(TASK INSTRUCTIONS)
Write out exactly the lines of the material below, beginning at the top and ending at the line that contains "Kurumsal (90, 112)".
=== EXERCISE MATERIAL ===
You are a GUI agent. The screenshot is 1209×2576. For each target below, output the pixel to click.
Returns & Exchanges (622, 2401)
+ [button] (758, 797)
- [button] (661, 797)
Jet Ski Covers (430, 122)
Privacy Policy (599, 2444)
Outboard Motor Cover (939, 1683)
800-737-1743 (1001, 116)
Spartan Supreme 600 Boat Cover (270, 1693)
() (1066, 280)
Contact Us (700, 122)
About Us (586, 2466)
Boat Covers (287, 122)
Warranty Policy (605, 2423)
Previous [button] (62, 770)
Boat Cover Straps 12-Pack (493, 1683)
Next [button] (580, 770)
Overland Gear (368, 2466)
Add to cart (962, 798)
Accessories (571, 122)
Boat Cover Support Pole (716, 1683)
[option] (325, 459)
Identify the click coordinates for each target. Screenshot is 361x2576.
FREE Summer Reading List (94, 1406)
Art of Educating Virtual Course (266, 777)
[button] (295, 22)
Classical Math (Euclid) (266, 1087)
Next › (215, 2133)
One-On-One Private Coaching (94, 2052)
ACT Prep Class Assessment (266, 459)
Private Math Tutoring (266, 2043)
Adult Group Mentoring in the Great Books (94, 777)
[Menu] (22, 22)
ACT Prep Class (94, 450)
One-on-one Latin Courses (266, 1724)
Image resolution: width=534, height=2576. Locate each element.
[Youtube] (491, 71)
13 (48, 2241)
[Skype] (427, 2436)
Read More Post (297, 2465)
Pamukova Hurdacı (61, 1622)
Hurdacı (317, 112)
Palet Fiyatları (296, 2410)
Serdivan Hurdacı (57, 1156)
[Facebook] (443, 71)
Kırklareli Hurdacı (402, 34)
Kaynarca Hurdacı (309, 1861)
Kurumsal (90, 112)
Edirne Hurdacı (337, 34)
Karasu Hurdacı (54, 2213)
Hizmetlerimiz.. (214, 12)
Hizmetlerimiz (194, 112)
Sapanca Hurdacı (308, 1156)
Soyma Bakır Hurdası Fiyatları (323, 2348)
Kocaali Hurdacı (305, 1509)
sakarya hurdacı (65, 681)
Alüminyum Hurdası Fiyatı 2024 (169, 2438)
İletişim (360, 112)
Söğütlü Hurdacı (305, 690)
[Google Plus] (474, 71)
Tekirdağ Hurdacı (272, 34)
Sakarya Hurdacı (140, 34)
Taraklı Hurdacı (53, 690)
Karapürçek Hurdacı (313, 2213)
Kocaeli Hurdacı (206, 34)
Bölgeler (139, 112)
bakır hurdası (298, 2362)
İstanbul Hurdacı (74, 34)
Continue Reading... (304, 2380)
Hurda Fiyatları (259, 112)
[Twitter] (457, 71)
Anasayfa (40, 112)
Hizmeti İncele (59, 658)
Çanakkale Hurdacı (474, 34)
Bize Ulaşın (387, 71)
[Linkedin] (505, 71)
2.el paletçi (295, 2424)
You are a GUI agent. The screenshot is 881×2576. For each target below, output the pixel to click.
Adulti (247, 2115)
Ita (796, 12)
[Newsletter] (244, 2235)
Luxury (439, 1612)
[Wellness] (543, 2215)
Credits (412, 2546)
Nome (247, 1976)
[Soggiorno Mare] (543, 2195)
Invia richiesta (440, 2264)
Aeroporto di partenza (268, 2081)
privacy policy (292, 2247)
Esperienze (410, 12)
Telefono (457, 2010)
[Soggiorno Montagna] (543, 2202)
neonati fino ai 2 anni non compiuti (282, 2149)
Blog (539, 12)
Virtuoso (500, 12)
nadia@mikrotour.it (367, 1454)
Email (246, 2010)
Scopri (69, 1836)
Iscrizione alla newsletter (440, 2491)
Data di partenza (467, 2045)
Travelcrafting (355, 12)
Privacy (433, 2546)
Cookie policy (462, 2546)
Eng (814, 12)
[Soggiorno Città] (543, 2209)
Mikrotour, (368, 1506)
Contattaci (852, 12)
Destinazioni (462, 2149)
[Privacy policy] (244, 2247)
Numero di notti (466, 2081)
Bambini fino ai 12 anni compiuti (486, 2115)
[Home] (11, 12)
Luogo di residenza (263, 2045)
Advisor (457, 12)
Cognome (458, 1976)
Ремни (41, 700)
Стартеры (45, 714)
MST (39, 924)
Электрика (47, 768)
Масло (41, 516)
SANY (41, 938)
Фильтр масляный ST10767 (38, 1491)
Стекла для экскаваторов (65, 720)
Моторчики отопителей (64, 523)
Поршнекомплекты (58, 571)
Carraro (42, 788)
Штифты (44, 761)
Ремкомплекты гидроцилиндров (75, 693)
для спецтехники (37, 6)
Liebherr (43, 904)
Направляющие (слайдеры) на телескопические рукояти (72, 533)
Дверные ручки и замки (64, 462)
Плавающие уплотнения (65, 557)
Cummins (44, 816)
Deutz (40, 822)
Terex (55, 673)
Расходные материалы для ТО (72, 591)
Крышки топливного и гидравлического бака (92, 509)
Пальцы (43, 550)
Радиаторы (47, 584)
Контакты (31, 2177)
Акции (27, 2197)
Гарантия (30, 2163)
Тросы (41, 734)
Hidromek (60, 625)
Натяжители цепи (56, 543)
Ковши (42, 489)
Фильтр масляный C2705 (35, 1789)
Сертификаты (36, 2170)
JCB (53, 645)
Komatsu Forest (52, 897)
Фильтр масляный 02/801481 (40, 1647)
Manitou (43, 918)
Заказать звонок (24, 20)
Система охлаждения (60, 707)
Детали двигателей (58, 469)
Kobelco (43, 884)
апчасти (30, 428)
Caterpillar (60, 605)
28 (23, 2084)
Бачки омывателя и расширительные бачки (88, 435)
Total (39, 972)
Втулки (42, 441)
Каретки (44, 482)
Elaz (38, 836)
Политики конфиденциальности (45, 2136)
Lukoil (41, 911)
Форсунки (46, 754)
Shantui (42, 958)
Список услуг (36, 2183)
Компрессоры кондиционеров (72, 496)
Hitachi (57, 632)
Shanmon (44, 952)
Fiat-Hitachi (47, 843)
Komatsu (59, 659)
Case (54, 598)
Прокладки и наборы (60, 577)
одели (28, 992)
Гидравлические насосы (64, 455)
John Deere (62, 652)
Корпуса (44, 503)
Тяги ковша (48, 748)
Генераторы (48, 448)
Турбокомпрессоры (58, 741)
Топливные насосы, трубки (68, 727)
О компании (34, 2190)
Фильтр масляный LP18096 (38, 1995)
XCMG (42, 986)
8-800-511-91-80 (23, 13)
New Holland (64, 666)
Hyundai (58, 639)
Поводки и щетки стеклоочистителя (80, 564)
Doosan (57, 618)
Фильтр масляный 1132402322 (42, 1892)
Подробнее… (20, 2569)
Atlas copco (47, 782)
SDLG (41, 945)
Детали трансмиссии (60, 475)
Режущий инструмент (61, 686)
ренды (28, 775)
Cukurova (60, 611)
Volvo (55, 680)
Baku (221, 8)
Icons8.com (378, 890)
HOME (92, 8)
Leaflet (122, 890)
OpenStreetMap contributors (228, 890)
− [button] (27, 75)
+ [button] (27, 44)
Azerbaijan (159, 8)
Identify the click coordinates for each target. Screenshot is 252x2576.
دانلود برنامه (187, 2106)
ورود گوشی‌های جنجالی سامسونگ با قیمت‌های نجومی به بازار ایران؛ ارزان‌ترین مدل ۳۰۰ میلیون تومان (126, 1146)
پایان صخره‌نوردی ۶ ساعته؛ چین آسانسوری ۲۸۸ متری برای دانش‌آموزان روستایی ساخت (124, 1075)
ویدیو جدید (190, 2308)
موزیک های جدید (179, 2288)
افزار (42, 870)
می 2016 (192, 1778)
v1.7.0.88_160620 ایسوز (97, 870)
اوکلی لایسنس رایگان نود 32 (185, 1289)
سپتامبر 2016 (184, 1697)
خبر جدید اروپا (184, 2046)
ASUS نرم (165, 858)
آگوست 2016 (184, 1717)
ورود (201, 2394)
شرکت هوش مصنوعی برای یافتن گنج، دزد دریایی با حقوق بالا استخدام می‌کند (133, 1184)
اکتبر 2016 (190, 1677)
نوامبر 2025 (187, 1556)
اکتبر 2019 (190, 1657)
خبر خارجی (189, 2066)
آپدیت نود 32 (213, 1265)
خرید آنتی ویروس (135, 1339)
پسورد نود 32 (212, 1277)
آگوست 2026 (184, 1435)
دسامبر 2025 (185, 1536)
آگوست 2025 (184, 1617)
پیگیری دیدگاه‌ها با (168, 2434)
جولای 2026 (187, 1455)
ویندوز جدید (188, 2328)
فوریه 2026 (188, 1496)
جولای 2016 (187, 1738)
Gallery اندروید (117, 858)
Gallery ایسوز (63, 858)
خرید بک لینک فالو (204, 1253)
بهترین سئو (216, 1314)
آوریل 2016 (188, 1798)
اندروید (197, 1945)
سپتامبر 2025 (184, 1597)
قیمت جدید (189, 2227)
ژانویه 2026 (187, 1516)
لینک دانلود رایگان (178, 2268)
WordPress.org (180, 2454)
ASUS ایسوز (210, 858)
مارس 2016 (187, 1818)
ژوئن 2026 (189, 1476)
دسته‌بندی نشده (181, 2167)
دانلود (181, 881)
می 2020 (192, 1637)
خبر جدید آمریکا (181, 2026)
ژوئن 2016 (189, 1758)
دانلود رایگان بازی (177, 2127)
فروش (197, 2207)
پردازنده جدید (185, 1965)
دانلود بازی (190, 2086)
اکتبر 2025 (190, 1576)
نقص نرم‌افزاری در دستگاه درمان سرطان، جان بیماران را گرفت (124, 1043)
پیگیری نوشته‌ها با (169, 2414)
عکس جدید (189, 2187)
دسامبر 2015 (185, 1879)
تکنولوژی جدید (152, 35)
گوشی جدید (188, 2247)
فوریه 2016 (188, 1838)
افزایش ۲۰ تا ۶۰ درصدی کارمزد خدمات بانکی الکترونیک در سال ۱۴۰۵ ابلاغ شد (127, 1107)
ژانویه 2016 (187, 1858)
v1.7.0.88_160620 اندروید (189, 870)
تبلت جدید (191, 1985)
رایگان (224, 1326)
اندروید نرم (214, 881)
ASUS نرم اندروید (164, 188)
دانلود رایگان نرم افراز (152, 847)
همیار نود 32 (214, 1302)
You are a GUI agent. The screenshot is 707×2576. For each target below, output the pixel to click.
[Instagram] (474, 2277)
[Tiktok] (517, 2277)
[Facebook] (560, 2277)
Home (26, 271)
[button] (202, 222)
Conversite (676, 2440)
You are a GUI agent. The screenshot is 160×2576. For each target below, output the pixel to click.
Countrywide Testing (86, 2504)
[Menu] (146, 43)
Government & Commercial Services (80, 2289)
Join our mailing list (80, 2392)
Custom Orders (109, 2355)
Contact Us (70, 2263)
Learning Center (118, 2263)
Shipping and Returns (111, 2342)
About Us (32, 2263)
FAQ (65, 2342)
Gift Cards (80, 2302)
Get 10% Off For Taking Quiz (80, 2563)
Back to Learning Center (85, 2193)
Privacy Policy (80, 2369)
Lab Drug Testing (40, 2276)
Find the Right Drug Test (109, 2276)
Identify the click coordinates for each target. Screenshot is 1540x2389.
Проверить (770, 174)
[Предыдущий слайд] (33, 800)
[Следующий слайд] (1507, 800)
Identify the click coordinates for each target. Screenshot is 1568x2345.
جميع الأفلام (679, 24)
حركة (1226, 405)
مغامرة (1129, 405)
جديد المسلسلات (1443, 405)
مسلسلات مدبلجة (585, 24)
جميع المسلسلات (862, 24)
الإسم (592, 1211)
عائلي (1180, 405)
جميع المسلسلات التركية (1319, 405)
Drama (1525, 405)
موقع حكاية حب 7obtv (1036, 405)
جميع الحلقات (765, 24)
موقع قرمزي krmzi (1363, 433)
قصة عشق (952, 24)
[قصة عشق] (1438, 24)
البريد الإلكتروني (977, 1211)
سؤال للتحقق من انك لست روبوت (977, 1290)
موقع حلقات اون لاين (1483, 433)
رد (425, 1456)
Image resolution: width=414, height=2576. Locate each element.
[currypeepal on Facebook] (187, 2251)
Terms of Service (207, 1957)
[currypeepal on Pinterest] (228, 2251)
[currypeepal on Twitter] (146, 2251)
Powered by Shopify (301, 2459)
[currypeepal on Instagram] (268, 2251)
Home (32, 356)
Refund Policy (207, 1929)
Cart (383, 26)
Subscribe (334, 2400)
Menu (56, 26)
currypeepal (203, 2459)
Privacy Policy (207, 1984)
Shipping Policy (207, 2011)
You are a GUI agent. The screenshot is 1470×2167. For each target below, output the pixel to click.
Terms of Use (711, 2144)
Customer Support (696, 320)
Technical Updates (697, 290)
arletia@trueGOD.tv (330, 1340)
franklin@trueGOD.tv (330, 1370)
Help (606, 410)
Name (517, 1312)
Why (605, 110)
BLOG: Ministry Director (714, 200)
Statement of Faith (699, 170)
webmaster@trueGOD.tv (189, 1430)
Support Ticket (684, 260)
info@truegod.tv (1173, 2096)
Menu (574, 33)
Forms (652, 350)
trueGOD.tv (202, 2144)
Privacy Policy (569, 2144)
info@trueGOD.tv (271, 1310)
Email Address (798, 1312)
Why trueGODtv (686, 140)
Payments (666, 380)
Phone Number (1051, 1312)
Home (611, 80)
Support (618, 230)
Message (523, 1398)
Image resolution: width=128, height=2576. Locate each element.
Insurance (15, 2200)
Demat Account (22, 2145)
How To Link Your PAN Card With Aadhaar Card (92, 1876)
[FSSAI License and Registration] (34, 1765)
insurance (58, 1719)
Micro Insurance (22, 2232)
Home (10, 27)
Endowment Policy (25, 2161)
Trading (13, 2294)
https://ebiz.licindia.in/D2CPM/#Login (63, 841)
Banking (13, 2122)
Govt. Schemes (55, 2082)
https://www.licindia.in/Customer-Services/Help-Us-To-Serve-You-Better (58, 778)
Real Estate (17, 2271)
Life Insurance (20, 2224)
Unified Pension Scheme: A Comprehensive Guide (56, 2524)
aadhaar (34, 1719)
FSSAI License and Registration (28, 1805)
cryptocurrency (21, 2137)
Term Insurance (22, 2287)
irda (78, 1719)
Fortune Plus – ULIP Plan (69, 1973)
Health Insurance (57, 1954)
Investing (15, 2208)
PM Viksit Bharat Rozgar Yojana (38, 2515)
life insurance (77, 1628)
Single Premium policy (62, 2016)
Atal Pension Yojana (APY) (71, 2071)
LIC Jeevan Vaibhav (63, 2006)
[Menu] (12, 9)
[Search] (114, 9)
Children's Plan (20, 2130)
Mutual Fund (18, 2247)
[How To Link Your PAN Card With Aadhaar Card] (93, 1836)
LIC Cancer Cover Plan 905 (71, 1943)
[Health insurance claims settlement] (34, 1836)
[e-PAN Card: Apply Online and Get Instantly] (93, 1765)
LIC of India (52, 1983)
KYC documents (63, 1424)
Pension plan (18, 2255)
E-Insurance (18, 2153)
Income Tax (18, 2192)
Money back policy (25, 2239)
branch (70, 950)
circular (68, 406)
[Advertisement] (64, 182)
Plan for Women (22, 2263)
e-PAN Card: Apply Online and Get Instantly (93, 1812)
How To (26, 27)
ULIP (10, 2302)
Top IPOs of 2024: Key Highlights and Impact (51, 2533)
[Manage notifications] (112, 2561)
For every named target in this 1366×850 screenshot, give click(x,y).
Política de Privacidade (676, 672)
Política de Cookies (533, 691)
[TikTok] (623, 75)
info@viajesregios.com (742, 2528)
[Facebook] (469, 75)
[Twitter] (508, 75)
===
(RESPONSE BELOW)
You are a GUI agent. The screenshot is 1209×2576. For each target below, output the pixel to click.
Returns & Exchanges (622, 2401)
+ [button] (758, 797)
- [button] (661, 797)
Jet Ski Covers (430, 122)
Privacy Policy (599, 2444)
Outboard Motor Cover (939, 1683)
800-737-1743 (1001, 116)
Spartan Supreme 600 Boat Cover (270, 1693)
() (1066, 280)
Contact Us (700, 122)
About Us (586, 2466)
Boat Covers (287, 122)
Warranty Policy (605, 2423)
Previous [button] (62, 770)
Boat Cover Straps 12-Pack (493, 1683)
Next [button] (580, 770)
Overland Gear (368, 2466)
Add to cart (962, 798)
Accessories (571, 122)
Boat Cover Support Pole (716, 1683)
[option] (325, 459)
Identify the click coordinates for each target. Screenshot is 361x2576.
FREE Summer Reading List (94, 1406)
Art of Educating Virtual Course (266, 777)
[button] (295, 22)
Classical Math (Euclid) (266, 1087)
Next › (215, 2133)
One-On-One Private Coaching (94, 2052)
ACT Prep Class Assessment (266, 459)
Private Math Tutoring (266, 2043)
Adult Group Mentoring in the Great Books (94, 777)
[Menu] (22, 22)
ACT Prep Class (94, 450)
One-on-one Latin Courses (266, 1724)
Image resolution: width=534, height=2576. Locate each element.
[Youtube] (491, 71)
13 (48, 2241)
[Skype] (427, 2436)
Read More Post (297, 2465)
Pamukova Hurdacı (61, 1622)
Hurdacı (317, 112)
Palet Fiyatları (296, 2410)
Serdivan Hurdacı (57, 1156)
[Facebook] (443, 71)
Kırklareli Hurdacı (402, 34)
Kaynarca Hurdacı (309, 1861)
Kurumsal (90, 112)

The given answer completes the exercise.